APS victims’ families

Published September 5, 2016

SOME press is bad press, and always will be. Appearing insensitive to the parents of those who were murdered in the APS Peshawar attack falls in this category. On Thursday, around 60 protesters, including parents of some of the victims, were turned back by the police from entering Islamabad’s high-security Red Zone after they arrived in the capital. The group was planning to stage a demonstration outside parliament to register their protest against the government’s failure to order a judicial inquiry into the massacre, as had been announced by the president. They also wanted to meet the prime minister to demand that the state fulfil the commitments made to them in connection with the attack. Upon being thwarted, the protesters chanted slogans against the government and threatened self-immolation. Finally, a minister from Islamabad’s development division, CADD, brought the fraught situation under control with assurances that the meeting they sought would take place next week.
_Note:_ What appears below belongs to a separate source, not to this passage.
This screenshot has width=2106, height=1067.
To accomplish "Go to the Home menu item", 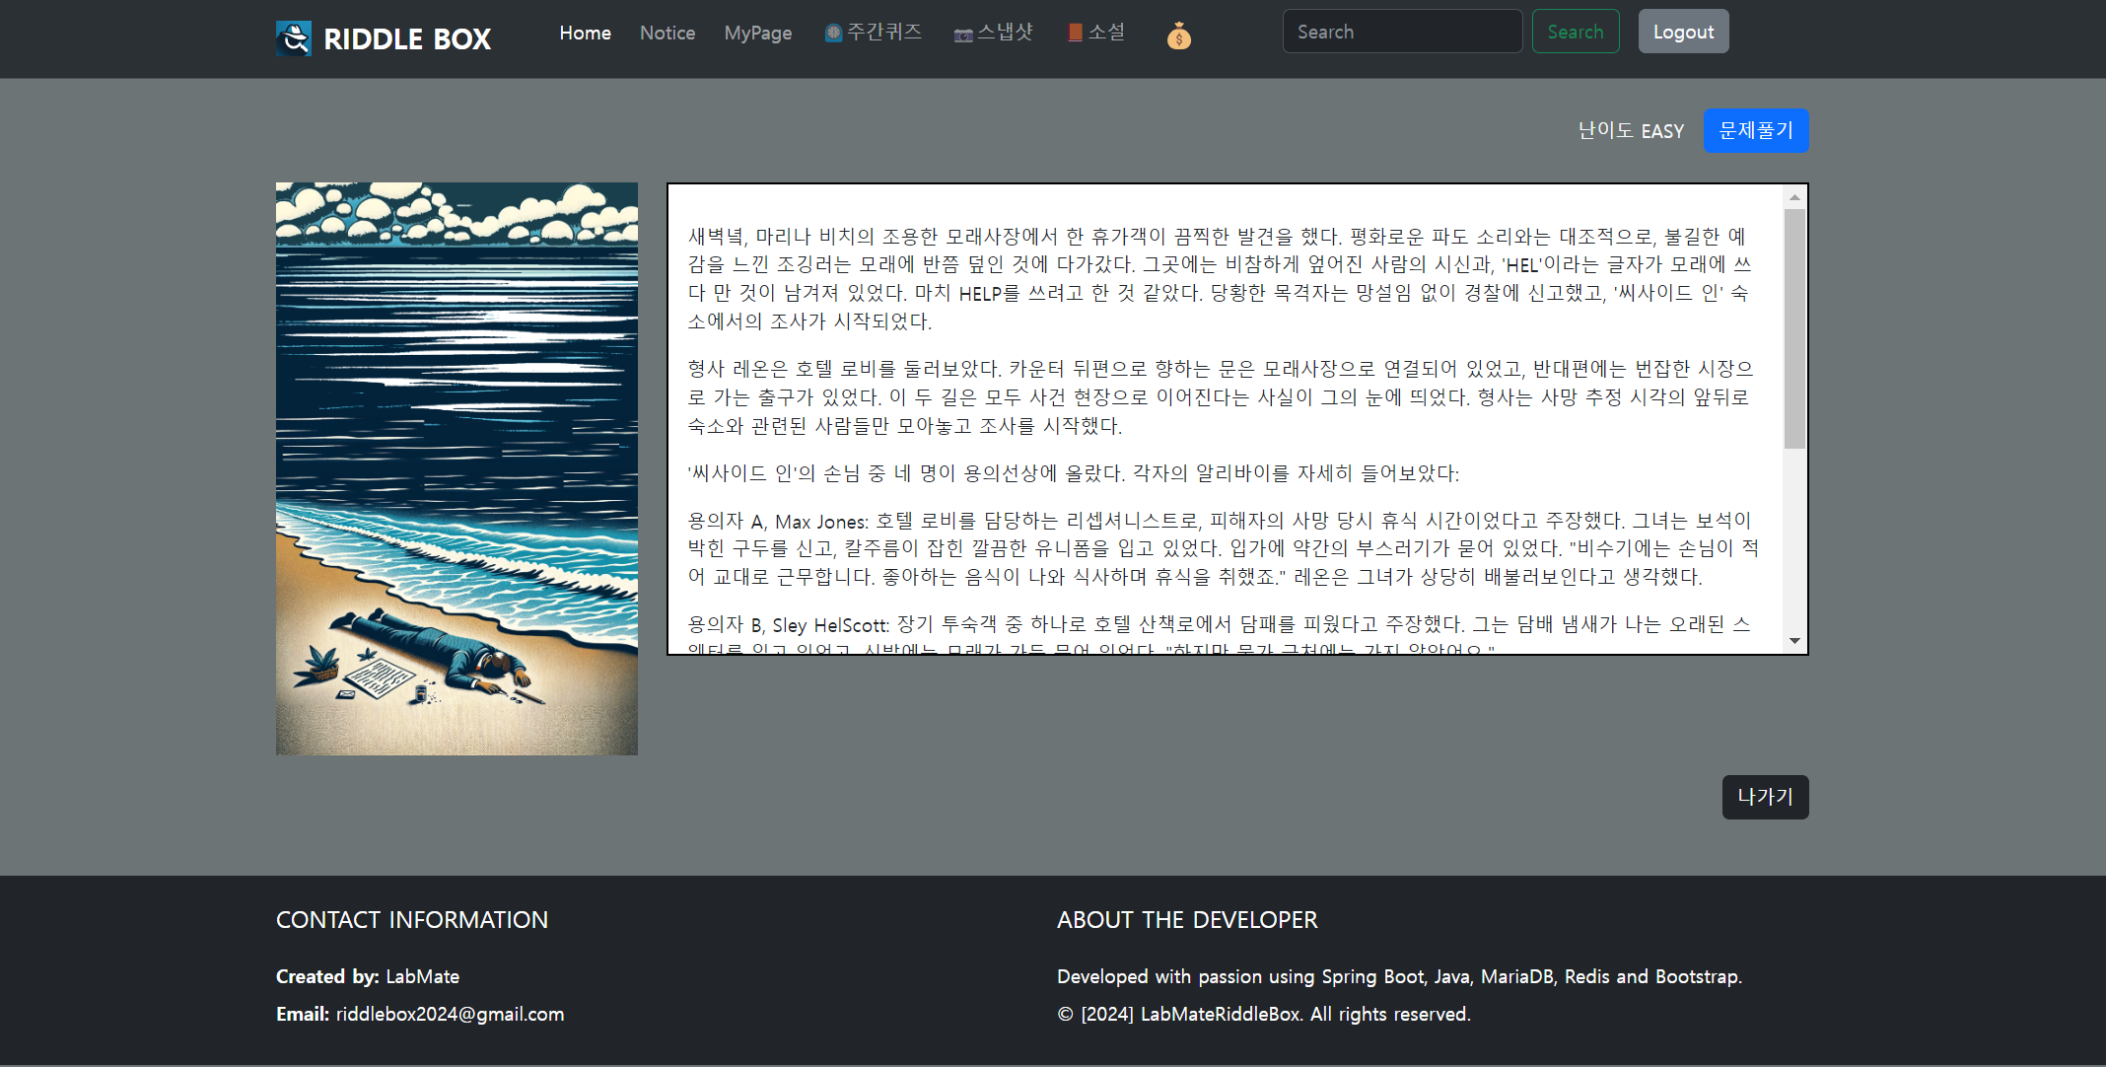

One could argue that an appointment with the country’s chief executive cannot take place without going through the formalities. However, the niceties of protocol are irrelevant here. For most of the country, Dec 16, 2014, was a watershed that, in its remorseless brutality, brought home the urgency with which the battle against terrorism had to be fought. But for the families of those who met their end that day, it was the beginning of a never-ending nightmare, a torment that can perhaps only partially be assuaged by getting answers to burning questions: eg, who exactly were the attackers, how did they succeed in their task in such a high-security area, etc. That is far from an unreasonable demand: we too should be asking the same instead of accepting glib, pre-packaged responses. Some of the planners and perpetrators of the attack have been brought to book, or so we are told. But as they say, “Justice must not only be done; it must also be seen to be done”. Closure continues to elude the APS victims’ families.